Ida Hoff à l’âge de 25 ans, 1905. Archives privées Li Carstens Uppsala
Anna Tumarkin
Anna Tumarkin Hermann Völlger
Malgré son sérieux, Ida Hoff savait se montrer espiègle et avait des idées pour le moins amusantes. Lors de la soirée conviviale du Deuxième Congrès suisse des intérêts féminins de 1921, elle donna une description des plus originales du tableau de Ferdinand Hodler (1853-1918) «Le jour». Les militantes de Suisse se réunirent alors à Berne, sans les catholiques ni les socialistes, pour revendiquer le droit au travail, l’égalité salariale et une meilleure formation professionnelle. À l’époque, une grande exposition à la mémoire de Hodler avait lieu à la Kunsthaus de Berne, inaugurée en grande pompe en présence de deux conseillers fédéraux et de trois conseillers d’État. C’est celle-ci qui incita Hoff à tourner l’artiste en dérision. Le style artistique inédit de Hodler faisait en effet l’objet d’âpres querelles au sein du public de l’époque: les uns le honnissaient, les autres l’adulaient.
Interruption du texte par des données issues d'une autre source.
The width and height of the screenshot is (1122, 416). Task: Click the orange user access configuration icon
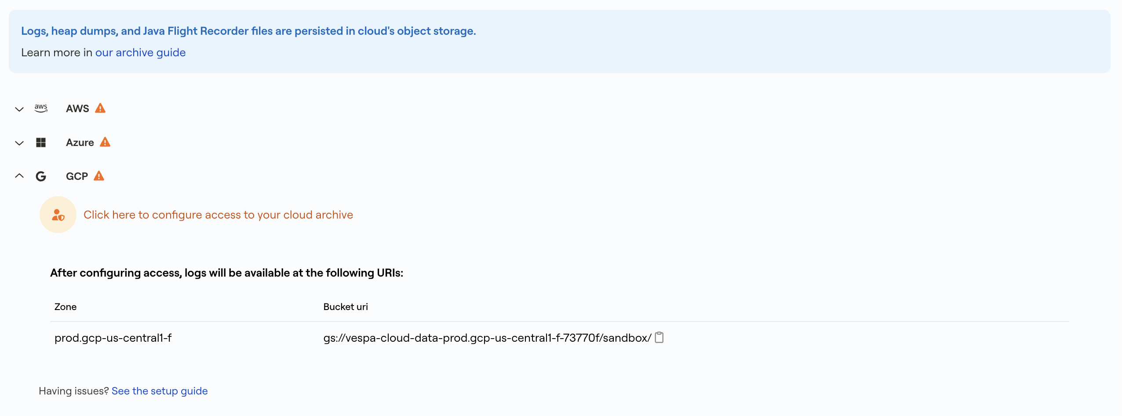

Ferdinand Hodler, «Le jour», 1899-1900
Ferdinand Hodler, «Le jour», 1899-1900 Musée des Arts de Berne / Wikimedia
Ida Hoff prêta au tableau de Hodler «Le jour» une nouvelle signification teintée de féminisme, allant même jusqu’à avancer que le tableau était originellement intitulé «La journée des femmes». Selon elle, le tableau représentait «les différentes attitudes des femmes face à la question féminine»: au centre se tiendrait ainsi «la femme à l’esprit progressiste, déterminée et ferme dans sa position, résolue à recourir à des moyens radicaux, ne craignant nulle conséquence, rejetant toute forme de convention, annonce au monde une aube nouvelle». Celle-ci serait flanquée de «femmes en plein dilemme moral entre le statu quo et la nouveauté, éblouies par la lumière émanant de l’ère à venir, mais incapables de trouver la force de s’émanciper des vieilles traditions». Les deux femmes placées aux extrémités, drapées dans leur toilette féminine, encore retenues par de vieux liens, enveloppées de leur ancien sommeil, l’une fermant les yeux sur tout ce qui est nouveau, comme portant des œillères, l’autre, peu accoutumée à agir de sa propre initiative, cherchant une main-forte pour la guider». Pendant ce temps, les journalistes de l’époque se penchent plutôt sur l’importance internationale de Hodler, s’intéressant particulièrement au lien intellectuel que Hodler établissait entre le welsch et l’allemand. Bernois de naissance, genevois par éducation, Ferdinand Hodler était selon eux «un artiste suisse au talent remarquable». Deux ans après la fin de la Première Guerre mondiale, la notion d’unité de la Suisse occupait toutes leurs pensées. L’écho de l’inoubliable et solennel discours «Unser Schweizer Standpunkt» de Carl Spitters, qui avait en décembre 1914 plaidé avec ferveur pour l’unité de la Suisse dans la neutralité, se faisait encore entendre. La question féminine a progressivement gagné en importance pour atteindre un premier point culminant en 1928 avec la SAFFA, avant d’aboutir, après de nombreux flux et reflux, au droit de vote et d’éligibilité des femmes en 1971.